Items from a dataset:
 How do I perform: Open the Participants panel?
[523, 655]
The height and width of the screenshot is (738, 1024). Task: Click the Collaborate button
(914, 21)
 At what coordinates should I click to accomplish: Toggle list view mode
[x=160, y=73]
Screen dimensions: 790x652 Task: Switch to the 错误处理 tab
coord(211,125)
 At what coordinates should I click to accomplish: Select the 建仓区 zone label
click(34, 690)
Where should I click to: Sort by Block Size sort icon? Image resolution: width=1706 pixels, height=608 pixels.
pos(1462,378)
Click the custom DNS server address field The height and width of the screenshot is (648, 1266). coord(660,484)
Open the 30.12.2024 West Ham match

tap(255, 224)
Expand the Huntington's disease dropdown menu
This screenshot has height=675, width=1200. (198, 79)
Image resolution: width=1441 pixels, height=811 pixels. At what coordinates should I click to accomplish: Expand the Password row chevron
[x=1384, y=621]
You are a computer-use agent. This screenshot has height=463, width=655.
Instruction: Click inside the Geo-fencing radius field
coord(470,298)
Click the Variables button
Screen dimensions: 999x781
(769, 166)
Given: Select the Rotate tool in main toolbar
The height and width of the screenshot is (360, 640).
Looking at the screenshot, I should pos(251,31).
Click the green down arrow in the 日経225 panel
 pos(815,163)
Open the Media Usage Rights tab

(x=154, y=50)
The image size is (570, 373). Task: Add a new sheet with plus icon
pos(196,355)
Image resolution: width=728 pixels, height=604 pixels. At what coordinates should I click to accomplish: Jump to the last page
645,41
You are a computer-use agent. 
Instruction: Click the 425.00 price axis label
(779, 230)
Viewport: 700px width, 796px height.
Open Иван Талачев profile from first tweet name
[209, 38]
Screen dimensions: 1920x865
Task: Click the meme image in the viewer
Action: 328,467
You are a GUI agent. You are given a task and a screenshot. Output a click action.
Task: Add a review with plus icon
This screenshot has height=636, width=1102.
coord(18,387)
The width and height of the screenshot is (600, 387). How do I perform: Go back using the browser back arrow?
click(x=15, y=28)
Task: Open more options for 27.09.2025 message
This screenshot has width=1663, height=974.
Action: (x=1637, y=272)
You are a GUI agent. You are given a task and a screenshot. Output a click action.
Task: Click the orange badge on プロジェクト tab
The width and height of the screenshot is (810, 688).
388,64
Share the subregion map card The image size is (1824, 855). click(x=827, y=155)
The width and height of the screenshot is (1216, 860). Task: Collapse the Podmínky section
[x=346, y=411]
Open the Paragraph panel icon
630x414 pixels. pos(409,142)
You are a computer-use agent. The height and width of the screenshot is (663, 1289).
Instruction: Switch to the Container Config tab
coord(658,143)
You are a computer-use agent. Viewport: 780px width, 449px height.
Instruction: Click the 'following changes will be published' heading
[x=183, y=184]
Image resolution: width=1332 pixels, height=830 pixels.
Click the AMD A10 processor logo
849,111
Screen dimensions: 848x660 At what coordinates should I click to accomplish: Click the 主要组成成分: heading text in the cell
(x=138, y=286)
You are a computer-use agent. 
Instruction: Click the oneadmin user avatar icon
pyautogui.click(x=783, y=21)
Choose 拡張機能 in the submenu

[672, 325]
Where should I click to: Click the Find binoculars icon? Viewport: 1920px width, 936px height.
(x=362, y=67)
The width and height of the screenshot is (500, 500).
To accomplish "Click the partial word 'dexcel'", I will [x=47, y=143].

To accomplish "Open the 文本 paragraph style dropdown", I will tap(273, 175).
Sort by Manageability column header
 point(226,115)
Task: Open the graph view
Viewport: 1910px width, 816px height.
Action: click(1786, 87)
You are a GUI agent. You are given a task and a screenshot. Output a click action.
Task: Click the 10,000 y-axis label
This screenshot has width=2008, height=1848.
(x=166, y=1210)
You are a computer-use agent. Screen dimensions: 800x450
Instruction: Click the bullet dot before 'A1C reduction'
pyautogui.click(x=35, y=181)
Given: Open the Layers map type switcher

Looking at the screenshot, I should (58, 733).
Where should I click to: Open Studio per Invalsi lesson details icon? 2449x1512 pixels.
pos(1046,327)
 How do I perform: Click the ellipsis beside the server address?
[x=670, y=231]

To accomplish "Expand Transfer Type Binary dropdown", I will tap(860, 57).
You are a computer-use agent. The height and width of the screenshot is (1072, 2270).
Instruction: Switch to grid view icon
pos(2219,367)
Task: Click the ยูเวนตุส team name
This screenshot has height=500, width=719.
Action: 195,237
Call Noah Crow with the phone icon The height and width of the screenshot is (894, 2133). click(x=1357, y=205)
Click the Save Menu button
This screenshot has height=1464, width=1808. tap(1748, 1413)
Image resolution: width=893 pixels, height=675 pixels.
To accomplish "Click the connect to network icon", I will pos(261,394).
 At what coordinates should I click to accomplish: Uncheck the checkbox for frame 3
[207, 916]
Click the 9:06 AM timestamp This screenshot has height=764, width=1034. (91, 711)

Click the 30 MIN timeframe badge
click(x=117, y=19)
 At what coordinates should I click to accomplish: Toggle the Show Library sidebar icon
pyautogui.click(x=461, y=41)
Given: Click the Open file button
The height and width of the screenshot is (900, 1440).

TASK STATEMENT: Your task is to extract all of the records exactly.

WRITTEN SOLUTION:
 How do I perform: Open the Participants panel?
[523, 655]
The height and width of the screenshot is (738, 1024). Task: Click the Collaborate button
(914, 21)
 At what coordinates should I click to accomplish: Toggle list view mode
[x=160, y=73]
Screen dimensions: 790x652 Task: Switch to the 错误处理 tab
coord(211,125)
 At what coordinates should I click to accomplish: Select the 建仓区 zone label
click(34, 690)
Where should I click to: Sort by Block Size sort icon? Image resolution: width=1706 pixels, height=608 pixels.
pos(1462,378)
Click the custom DNS server address field The height and width of the screenshot is (648, 1266). coord(660,484)
Open the 30.12.2024 West Ham match

tap(255, 224)
Expand the Huntington's disease dropdown menu
This screenshot has height=675, width=1200. (198, 79)
Image resolution: width=1441 pixels, height=811 pixels. At what coordinates should I click to accomplish: Expand the Password row chevron
[x=1384, y=621]
You are a computer-use agent. This screenshot has height=463, width=655.
Instruction: Click inside the Geo-fencing radius field
coord(470,298)
Click the Variables button
Screen dimensions: 999x781
(769, 166)
Given: Select the Rotate tool in main toolbar
The height and width of the screenshot is (360, 640).
Looking at the screenshot, I should pos(251,31).
Click the green down arrow in the 日経225 panel
 pos(815,163)
Open the Media Usage Rights tab

(x=154, y=50)
The image size is (570, 373). Task: Add a new sheet with plus icon
pos(196,355)
Image resolution: width=728 pixels, height=604 pixels. At what coordinates should I click to accomplish: Jump to the last page
645,41
You are a computer-use agent. 
Instruction: Click the 425.00 price axis label
(779, 230)
Viewport: 700px width, 796px height.
Open Иван Талачев profile from first tweet name
[209, 38]
Screen dimensions: 1920x865
Task: Click the meme image in the viewer
Action: 328,467
You are a GUI agent. You are given a task and a screenshot. Output a click action.
Task: Add a review with plus icon
This screenshot has height=636, width=1102.
coord(18,387)
The width and height of the screenshot is (600, 387). How do I perform: Go back using the browser back arrow?
click(x=15, y=28)
Task: Open more options for 27.09.2025 message
This screenshot has width=1663, height=974.
Action: (x=1637, y=272)
You are a GUI agent. You are given a task and a screenshot. Output a click action.
Task: Click the orange badge on プロジェクト tab
The width and height of the screenshot is (810, 688).
388,64
Share the subregion map card The image size is (1824, 855). click(x=827, y=155)
The width and height of the screenshot is (1216, 860). Task: Collapse the Podmínky section
[x=346, y=411]
Open the Paragraph panel icon
630x414 pixels. pos(409,142)
You are a computer-use agent. The height and width of the screenshot is (663, 1289).
Instruction: Switch to the Container Config tab
coord(658,143)
You are a computer-use agent. Viewport: 780px width, 449px height.
Instruction: Click the 'following changes will be published' heading
[x=183, y=184]
Image resolution: width=1332 pixels, height=830 pixels.
Click the AMD A10 processor logo
849,111
Screen dimensions: 848x660 At what coordinates should I click to accomplish: Click the 主要组成成分: heading text in the cell
(x=138, y=286)
You are a computer-use agent. 
Instruction: Click the oneadmin user avatar icon
pyautogui.click(x=783, y=21)
Choose 拡張機能 in the submenu

[672, 325]
Where should I click to: Click the Find binoculars icon? Viewport: 1920px width, 936px height.
(x=362, y=67)
The width and height of the screenshot is (500, 500).
To accomplish "Click the partial word 'dexcel'", I will [x=47, y=143].

To accomplish "Open the 文本 paragraph style dropdown", I will tap(273, 175).
Sort by Manageability column header
 point(226,115)
Task: Open the graph view
Viewport: 1910px width, 816px height.
Action: click(1786, 87)
You are a GUI agent. You are given a task and a screenshot. Output a click action.
Task: Click the 10,000 y-axis label
This screenshot has width=2008, height=1848.
(x=166, y=1210)
You are a computer-use agent. Screen dimensions: 800x450
Instruction: Click the bullet dot before 'A1C reduction'
pyautogui.click(x=35, y=181)
Given: Open the Layers map type switcher

Looking at the screenshot, I should (58, 733).
Where should I click to: Open Studio per Invalsi lesson details icon? 2449x1512 pixels.
pos(1046,327)
 How do I perform: Click the ellipsis beside the server address?
[x=670, y=231]

To accomplish "Expand Transfer Type Binary dropdown", I will tap(860, 57).
You are a computer-use agent. The height and width of the screenshot is (1072, 2270).
Instruction: Switch to grid view icon
pos(2219,367)
Task: Click the ยูเวนตุส team name
This screenshot has height=500, width=719.
Action: 195,237
Call Noah Crow with the phone icon The height and width of the screenshot is (894, 2133). click(x=1357, y=205)
Click the Save Menu button
This screenshot has height=1464, width=1808. tap(1748, 1413)
Image resolution: width=893 pixels, height=675 pixels.
To accomplish "Click the connect to network icon", I will pos(261,394).
 At what coordinates should I click to accomplish: Uncheck the checkbox for frame 3
[207, 916]
Click the 9:06 AM timestamp This screenshot has height=764, width=1034. (91, 711)

Click the 30 MIN timeframe badge
click(x=117, y=19)
 At what coordinates should I click to accomplish: Toggle the Show Library sidebar icon
pyautogui.click(x=461, y=41)
Given: Click the Open file button
The height and width of the screenshot is (900, 1440).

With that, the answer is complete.